**RECORDED DATA:**
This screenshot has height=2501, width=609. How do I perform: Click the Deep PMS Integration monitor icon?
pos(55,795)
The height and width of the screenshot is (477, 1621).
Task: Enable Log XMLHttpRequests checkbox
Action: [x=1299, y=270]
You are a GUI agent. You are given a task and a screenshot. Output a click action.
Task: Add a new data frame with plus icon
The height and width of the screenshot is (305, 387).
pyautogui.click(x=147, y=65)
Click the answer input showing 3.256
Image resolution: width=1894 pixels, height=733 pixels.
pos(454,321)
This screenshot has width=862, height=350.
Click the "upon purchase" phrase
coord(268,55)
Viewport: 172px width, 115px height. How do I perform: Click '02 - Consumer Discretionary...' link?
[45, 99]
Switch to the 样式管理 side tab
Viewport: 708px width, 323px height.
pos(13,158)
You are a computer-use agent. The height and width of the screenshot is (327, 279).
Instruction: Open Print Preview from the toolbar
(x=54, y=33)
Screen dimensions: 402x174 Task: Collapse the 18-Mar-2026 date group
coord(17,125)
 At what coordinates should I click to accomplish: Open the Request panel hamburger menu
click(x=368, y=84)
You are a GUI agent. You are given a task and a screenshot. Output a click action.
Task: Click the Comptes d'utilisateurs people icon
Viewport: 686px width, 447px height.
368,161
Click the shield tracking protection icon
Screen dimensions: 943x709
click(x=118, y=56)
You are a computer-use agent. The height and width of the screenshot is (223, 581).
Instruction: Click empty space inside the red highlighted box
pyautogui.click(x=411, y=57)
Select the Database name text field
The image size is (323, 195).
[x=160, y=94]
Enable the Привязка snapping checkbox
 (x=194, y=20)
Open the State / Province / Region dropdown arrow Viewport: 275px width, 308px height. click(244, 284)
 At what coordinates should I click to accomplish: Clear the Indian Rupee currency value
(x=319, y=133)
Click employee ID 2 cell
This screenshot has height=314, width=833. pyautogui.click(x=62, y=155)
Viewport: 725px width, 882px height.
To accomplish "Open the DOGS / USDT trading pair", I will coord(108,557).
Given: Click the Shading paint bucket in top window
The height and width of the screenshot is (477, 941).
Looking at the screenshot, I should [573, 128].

**WHAT NEEDS TO BE DONE:** All lines from the line containing "The height and width of the screenshot is (477, 941)." through the last line of the data are to be repeated exactly; no other line belongs in the answer.

**OUTPUT FOR THIS EXERCISE:**
The height and width of the screenshot is (477, 941).
Looking at the screenshot, I should [573, 128].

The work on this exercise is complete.